To remedy the situation, Ross contacted the Red Bank police, who gave assurances regarding the Hispanic laborers. While not a sanctuary city, the borough council passed a resolution two years ago declaring Red Bank an “inclusive city” that supports all immigrants and leaves it up to local authorities on how to handle undocumented immigrants.
Police Chief Darren McConnell told the Asbury Park Press that officers would report an immigrant without legal status to Immigration and Customs Enforcement only if that person has been charged with an indictable offense, as recommended by the state attorney general.
In a demonstration of their support, the Red Bank police started to actively promote the program — which was also moved to the town’s train station, closer to the section of the borough where many Hispanic people live — and members of the local Policemen’s Benevolent Association joined the effort as volunteers; the number of people coming forward to take advantage of the offer grew. In fact, of the 400 lamps Shine-A-Light has given out since its start, 65 were installed last year.
“People really appreciate what we do, and moving forward I’d like to see this program expand to Freehold and Long Branch” to serve their immigrant populations, said Ross.
For the first four years of the program, Ross bought the lights in New York City, paying for them out of his own pocket. This past fall he received some donations, mostly from temple members, to assist with the project.

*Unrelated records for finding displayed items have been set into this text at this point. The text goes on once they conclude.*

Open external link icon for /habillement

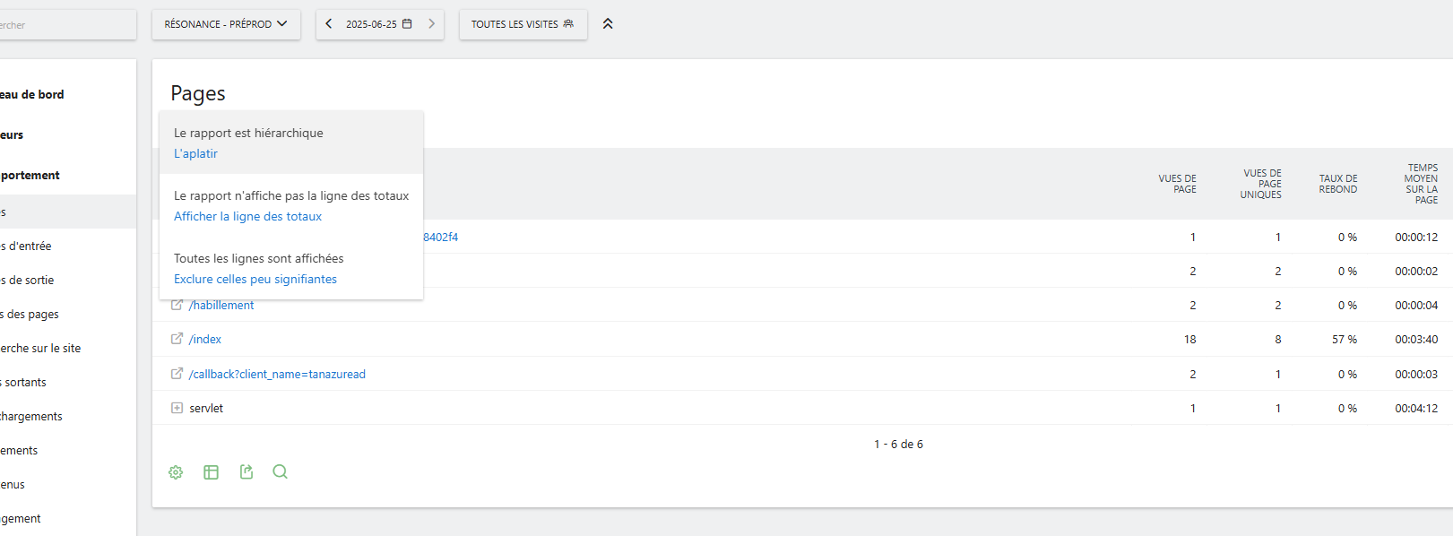[x=177, y=305]
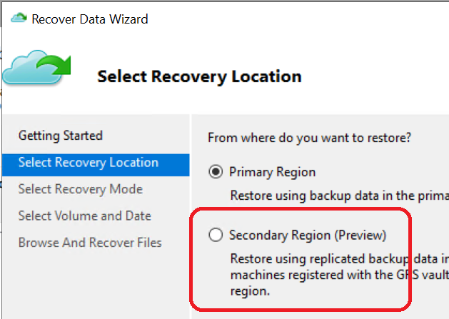The width and height of the screenshot is (449, 319).
Task: Click blank header area right of the heading
Action: tap(378, 76)
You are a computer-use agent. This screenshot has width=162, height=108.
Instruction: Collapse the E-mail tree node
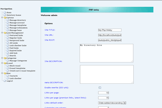point(2,63)
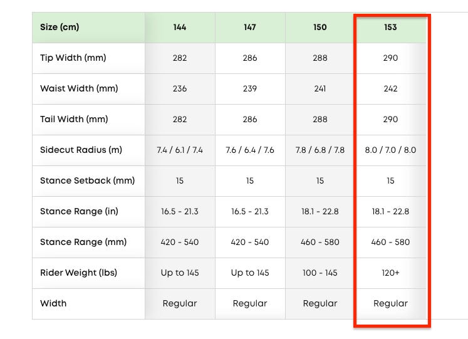Click the Stance Setback (mm) row label

pyautogui.click(x=87, y=181)
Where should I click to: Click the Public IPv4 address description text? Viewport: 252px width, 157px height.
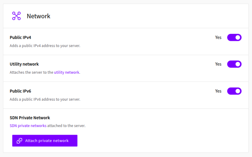click(45, 46)
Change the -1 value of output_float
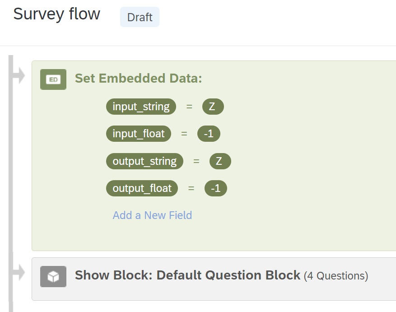Viewport: 396px width, 312px height. [x=215, y=188]
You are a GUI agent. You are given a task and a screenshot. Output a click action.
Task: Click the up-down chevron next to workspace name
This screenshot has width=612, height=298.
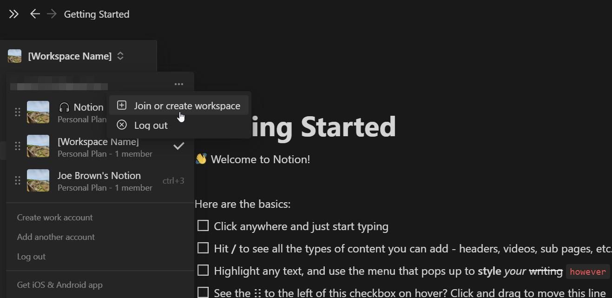tap(120, 56)
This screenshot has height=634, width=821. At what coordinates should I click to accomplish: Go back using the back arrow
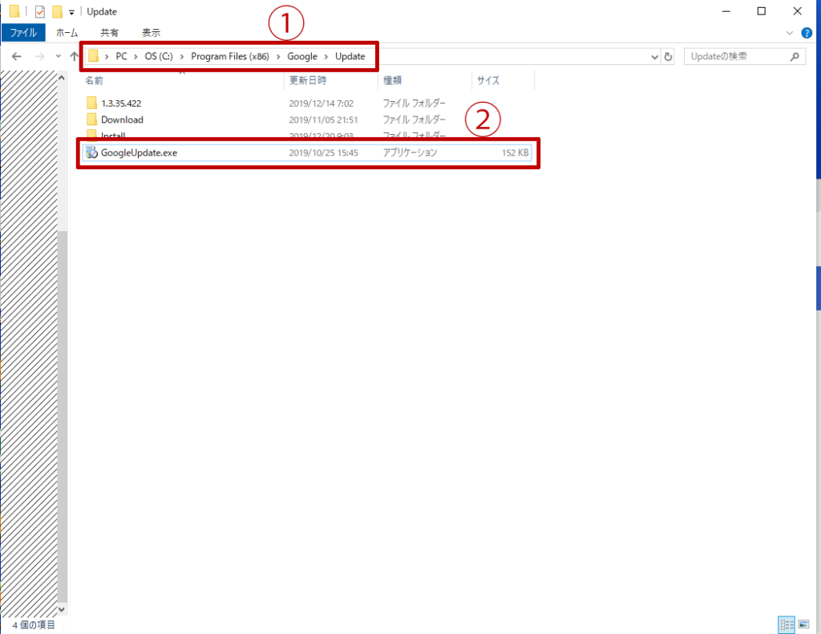[17, 57]
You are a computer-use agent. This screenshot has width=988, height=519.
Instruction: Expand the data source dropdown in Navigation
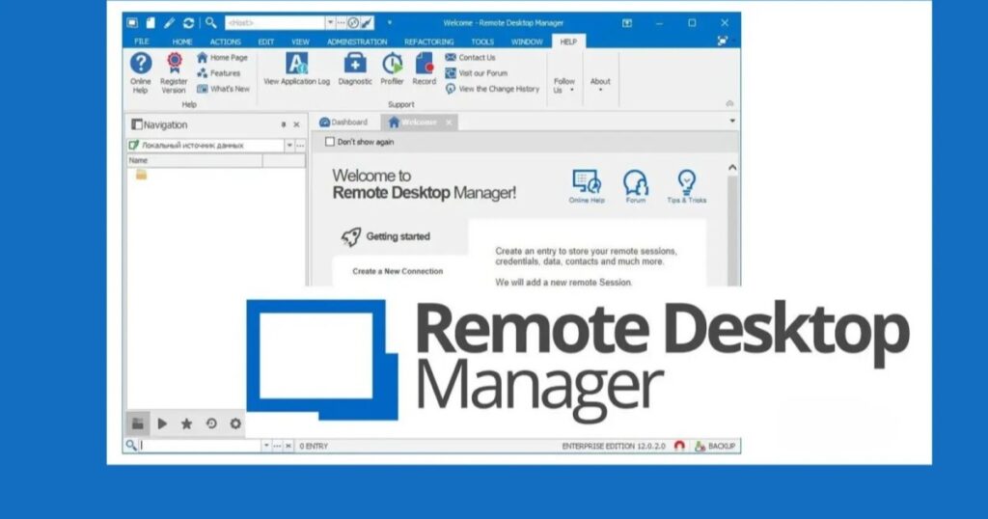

Before and beyond the lights, Ross other tikkun olam efforts are far-reaching. In 2014, when he relocated his shoe store, Doc Shoppe, from Fair Haven to Red Bank, he stopped selling children’s shoes. Rather than sell off his remaining stock of children’s footwear to a wholesaler, Ross gave away over 600 pairs to students in need at local elementary schools.
The give-away was done over two Sundays; people lined up down the block to receive the shoes.
“I got a lot of high fives and smiles,” he said. “That was my thank you. I will never forget that. Of course, we didn’t have every size, so for about a dozen people I took their names and numbers and went to Marshall’s and bought them shoes.”
Ross is now semi-retired; he is still a partner at Bagel Oven in Red Bank, he said, “but I’m done baking. After 25 years I’ve had enough.”
He remains active in numerous other volunteer pursuits.
Ross is a member of the employability committee of Family Resource Associates in Red Bank, which assists children and young adults with disabilities. He is on the board of the Jewish Heritage Museum of Monmouth County in Freehold, serves on the scholarship committee of the Red Bank Elks, and is past president of the Learning Disabilities Association of New Jersey for Monmouth and Ocean counties.
Ross and his wife, Sharyn, have three children and four granddaughters.
“I tell Hebrew school students and everybody it’s not a one and done,” Ross said of the good deeds he performs. “I tell people this is what Jews do. This is being Jewish.”